64

I need to save content that containing newlines in some XML attributes, not text. The method should be picked so that I am able to decode it in XSLT 1.0/ESXLT/XSLT 2.0

What is the best encoding method?

Please suggest/give some ideas.

David Hall
  • 32,624
  • 10
  • 90
  • 127
Tommy
  • 1,960
  • 1
  • 19
  • 32
  • possible duplicate of [Are line breaks in XML attribute values valid?](http://stackoverflow.com/questions/449627/are-line-breaks-in-xml-attribute-values-valid) – Ciro Santilli OurBigBook.com Jul 28 '14 at 09:36
  • made an example for a similar question: http://stackoverflow.com/a/29782321/611007 – n611x007 Apr 22 '15 at 08:09
  • related: https://stackoverflow.com/questions/260436/ - related: https://stackoverflow.com/questions/449627/ - related: https://stackoverflow.com/questions/1289524/ – n611x007 Apr 22 '15 at 10:59

4 Answers4

78

In a compliant DOM API there is nothing you need to do. Simply save actual newline characters to the attribute, the API will encode them correctly on its own (see Canonical XML spec, section 5.2).
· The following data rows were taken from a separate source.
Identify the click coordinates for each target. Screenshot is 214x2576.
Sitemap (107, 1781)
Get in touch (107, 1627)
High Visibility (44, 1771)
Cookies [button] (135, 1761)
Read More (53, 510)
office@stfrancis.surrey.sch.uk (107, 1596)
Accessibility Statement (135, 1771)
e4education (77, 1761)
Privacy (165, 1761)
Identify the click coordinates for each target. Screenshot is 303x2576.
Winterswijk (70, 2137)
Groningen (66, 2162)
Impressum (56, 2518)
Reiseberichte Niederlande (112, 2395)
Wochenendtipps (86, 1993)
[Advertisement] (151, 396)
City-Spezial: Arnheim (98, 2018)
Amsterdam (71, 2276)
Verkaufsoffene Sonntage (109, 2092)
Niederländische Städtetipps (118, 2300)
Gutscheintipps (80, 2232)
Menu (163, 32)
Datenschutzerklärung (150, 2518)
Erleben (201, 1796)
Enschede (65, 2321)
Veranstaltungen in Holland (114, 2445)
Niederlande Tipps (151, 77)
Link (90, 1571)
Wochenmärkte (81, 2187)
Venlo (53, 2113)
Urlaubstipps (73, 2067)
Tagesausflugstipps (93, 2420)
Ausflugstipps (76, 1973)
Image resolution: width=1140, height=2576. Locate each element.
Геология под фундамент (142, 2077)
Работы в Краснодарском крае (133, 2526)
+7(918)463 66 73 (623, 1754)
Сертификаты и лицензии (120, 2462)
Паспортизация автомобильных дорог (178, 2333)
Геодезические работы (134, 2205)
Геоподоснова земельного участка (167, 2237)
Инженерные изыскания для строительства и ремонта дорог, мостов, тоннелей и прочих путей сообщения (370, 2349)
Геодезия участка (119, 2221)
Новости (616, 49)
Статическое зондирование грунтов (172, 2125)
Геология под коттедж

If you do your own encoding (i.e. replacing \n with 
 before saving the attribute value), the API will encode your input again, resulting in 
 in the XML file.

Bottom line is, the string value is saved verbatim. You get out what you put in, no need to interfere.

However… some implementations are not compliant. For example, they will encode & characters in attribute values, but forget about newline characters or tabs. This puts you in a losing position since you can't simply replace newlines with 
 beforehand.

These implementations will save newline characters unencoded, like this:

<xml attribute="line 1
line 2" />

Upon parsing such a document, literal newlines in attributes are normalized into a single space (again, in accordance to the spec) - and thus they are lost.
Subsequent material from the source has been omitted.